Fuck Argentina, if they try and bring it their going to get their shit pushed in.


----------



## TLDR20 (Aug 7, 2011)

Fuck Argentina with an herpes AIDs dick.


----------



## crapgame (Aug 7, 2011)

Shame the UK leadership doesn't seem able to muster the the spirit of a couple Kiwis and a Tar Heel.
After reading the story linked above, it seems clear Argentina has at least a few more moves in mind.
I especially liked their first one - get a Limey to foresake his heritage and his father for an Argentine ID card.
Fitting name for that, ahem, Pecker; he probably did it for "tax benefits" knowing how the Kirchners did/do business.


----------



## QC (Aug 7, 2011)

Fucking fuck fuck...fuck off Argies. I'm changing my pin to cunt in your memory. :-(


----------



## TLDR20 (Aug 7, 2011)

crapgame said:


> Shame the UK leadership doesn't seem able to muster the the spirit of a couple Kiwis and a Tar Heel.
> After reading the story linked above, it seems clear Argentina has at least a few more moves in mind.
> I especially liked their first one - get a Limey to foresake his heritage and his father for an Argentine ID card.
> Fitting name for that, ahem, Pecker; he probably did it for "tax benefits" knowing how the Kirchners did/do business.

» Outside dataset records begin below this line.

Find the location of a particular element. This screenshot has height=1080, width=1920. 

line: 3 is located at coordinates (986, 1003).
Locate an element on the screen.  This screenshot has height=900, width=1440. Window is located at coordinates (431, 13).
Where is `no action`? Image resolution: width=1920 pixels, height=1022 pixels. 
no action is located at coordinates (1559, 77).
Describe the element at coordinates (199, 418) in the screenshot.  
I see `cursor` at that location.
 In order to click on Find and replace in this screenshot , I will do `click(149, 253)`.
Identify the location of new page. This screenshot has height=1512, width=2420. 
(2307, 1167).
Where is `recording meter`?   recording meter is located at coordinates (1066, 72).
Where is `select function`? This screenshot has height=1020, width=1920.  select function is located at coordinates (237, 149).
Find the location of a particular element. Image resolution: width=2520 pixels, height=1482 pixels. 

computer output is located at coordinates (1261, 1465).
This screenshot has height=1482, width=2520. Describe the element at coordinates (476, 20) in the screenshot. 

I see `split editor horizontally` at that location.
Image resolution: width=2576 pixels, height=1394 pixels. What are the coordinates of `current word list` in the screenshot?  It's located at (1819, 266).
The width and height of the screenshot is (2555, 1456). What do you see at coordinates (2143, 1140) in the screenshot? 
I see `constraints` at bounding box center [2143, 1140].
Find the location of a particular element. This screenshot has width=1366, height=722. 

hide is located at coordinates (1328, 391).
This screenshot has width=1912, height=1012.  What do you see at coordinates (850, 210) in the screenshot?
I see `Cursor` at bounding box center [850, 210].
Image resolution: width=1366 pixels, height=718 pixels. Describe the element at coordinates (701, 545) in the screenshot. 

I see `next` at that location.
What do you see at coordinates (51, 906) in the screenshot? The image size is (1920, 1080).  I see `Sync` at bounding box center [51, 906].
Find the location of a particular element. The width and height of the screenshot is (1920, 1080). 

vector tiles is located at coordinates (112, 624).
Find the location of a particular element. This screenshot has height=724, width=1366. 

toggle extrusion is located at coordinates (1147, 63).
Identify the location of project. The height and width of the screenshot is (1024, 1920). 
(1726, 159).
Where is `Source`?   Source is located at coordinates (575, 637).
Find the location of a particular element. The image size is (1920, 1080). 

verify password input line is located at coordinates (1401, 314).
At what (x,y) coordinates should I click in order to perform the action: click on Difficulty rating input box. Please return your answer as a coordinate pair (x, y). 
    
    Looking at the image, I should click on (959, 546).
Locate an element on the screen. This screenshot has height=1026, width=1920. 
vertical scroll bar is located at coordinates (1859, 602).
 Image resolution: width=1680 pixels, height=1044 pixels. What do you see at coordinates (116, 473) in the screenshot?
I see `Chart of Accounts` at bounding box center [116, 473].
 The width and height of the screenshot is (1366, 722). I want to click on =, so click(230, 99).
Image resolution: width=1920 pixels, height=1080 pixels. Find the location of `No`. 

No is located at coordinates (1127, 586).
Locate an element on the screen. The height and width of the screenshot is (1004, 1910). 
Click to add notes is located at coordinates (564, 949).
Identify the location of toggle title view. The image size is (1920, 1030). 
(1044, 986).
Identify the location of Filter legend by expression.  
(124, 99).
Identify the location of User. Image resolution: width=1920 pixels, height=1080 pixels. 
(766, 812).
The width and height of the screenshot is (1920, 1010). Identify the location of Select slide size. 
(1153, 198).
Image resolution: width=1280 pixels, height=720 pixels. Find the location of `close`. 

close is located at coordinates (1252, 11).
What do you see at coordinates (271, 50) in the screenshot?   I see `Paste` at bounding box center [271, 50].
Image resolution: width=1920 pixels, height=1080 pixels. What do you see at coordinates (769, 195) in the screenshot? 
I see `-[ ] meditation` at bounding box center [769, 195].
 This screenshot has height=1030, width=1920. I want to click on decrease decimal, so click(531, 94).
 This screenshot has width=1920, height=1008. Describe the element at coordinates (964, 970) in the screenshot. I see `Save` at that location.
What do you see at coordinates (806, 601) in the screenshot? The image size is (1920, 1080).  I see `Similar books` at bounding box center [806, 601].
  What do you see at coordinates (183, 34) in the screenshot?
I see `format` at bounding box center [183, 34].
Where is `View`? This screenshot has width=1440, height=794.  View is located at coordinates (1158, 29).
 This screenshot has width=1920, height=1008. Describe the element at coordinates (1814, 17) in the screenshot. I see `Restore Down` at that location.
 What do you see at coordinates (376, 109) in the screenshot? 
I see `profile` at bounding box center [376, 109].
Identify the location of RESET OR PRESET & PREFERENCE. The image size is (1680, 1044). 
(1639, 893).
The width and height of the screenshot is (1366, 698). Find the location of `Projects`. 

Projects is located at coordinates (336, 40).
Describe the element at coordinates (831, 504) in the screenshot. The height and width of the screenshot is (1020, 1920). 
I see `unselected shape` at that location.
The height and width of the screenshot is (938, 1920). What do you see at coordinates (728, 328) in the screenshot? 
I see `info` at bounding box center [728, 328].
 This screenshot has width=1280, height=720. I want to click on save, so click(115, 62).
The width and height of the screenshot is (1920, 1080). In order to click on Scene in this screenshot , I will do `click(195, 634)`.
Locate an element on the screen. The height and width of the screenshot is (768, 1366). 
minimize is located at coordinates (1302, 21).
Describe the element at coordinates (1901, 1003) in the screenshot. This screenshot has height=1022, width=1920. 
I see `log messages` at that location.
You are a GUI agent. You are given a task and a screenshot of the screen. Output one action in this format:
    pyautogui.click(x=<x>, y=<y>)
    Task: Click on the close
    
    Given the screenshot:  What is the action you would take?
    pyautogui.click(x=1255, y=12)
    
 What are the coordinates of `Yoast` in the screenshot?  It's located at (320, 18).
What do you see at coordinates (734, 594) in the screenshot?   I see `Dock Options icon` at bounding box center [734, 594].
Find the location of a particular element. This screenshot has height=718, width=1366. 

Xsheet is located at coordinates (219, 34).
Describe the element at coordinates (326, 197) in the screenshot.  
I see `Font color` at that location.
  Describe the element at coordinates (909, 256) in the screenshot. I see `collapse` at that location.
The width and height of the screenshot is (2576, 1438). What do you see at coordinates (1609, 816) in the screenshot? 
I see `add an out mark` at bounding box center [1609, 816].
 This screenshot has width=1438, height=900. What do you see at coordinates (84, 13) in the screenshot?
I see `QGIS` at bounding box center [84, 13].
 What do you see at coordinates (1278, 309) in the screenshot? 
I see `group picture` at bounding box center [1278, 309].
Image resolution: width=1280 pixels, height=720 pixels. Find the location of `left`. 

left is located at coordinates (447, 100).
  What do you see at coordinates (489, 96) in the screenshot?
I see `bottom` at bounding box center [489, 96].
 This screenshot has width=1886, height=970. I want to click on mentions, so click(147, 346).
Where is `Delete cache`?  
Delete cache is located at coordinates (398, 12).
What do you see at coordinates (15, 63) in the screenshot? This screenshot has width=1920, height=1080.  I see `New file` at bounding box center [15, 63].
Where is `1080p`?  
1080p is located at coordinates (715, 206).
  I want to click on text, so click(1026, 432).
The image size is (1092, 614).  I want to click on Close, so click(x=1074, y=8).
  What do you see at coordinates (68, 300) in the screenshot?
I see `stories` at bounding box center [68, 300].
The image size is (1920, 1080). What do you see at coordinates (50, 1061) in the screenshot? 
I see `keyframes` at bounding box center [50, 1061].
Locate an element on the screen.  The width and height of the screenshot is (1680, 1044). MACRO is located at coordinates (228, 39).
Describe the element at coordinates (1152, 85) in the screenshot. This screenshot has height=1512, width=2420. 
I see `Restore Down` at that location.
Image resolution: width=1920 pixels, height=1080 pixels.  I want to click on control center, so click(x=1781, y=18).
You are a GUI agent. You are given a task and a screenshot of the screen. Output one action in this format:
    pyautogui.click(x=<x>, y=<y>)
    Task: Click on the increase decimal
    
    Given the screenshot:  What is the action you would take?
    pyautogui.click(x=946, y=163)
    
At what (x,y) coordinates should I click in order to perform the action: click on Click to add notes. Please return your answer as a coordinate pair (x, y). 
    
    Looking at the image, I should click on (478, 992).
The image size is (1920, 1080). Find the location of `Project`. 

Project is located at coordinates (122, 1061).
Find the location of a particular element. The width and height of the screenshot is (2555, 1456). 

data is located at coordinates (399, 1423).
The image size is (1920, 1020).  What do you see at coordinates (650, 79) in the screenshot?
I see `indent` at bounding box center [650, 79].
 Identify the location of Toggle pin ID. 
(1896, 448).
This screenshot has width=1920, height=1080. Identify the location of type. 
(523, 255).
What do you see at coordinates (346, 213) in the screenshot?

I am not a Tar Heel, I am from the communist republic of California.


----------



## pardus (Aug 7, 2011)

The Brits have had claim to the Falklands in one form or another since 1592. Argentina wasn't even a fucking country until 1816.
Everyone in the Falklands is British and want to stay that way.

It's a no brainier! Argies, fuck off!


----------



## Diamondback 2/2 (Aug 7, 2011)

I am interested to hear RB’s (more so his wife’s) opinion on this, being she is Argentinean and a former COL in the police force there. I am not sure why the UK is holding onto the Falkands, is it just b/c or do they have a resource or other reason to hold onto them? I really have no idea what the issue is or why it is even an issue?


----------



## pardus (Aug 7, 2011)

JAB said:


> I am interested to hear RB’s (more so his wife’s) opinion on this, being she is Argentinean and a former COL in the police force there. I am not sure why the UK is holding onto the Falkands, is it just b/c or do they have a resource or other reason to hold onto them? I really have no idea what the issue is or why it is even an issue?



Why is the USA holding onto Alaska or Hawaii?

Same thing. The Falkland islands are British, that is all that needs be said.
The population of the Falklands are British, again, what more needs to be said?


----------



## Diamondback 2/2 (Aug 7, 2011)

pardus said:


> Why is the USA holding onto Alaska or Hawaii?
> 
> Same thing. The Falkland islands are British, that is all that needs be said.
> The population of the Falklands are British, again, what more needs to be said?



Okay, I did not know so thats why I was asking. I did not see your post above mine until just now.


----------



## pardus (Aug 8, 2011)

JAB said:


> Okay, I did not know so thats why I was asking. I did not see your post above mine until just now.



Ha, no worries mate. ;)


----------



## SpitfireV (Aug 8, 2011)

pardus said:


> Why is the USA holding onto Alaska or Hawaii?
> 
> Same thing. The Falkland islands are British, that is all that needs be said.
> The population of the Falklands are British, again, what more needs to be said?



Well, all bar one are British


----------



## DA SWO (Aug 8, 2011)

JAB said:


> I am interested to hear RB’s (more so his wife’s) opinion on this, being she is Argentinean and a former COL in the police force there. I am not sure why the UK is holding onto the Falkands, is it just b/c or do they have a resource or other reason to hold onto them? I really have no idea what the issue is or why it is even an issue?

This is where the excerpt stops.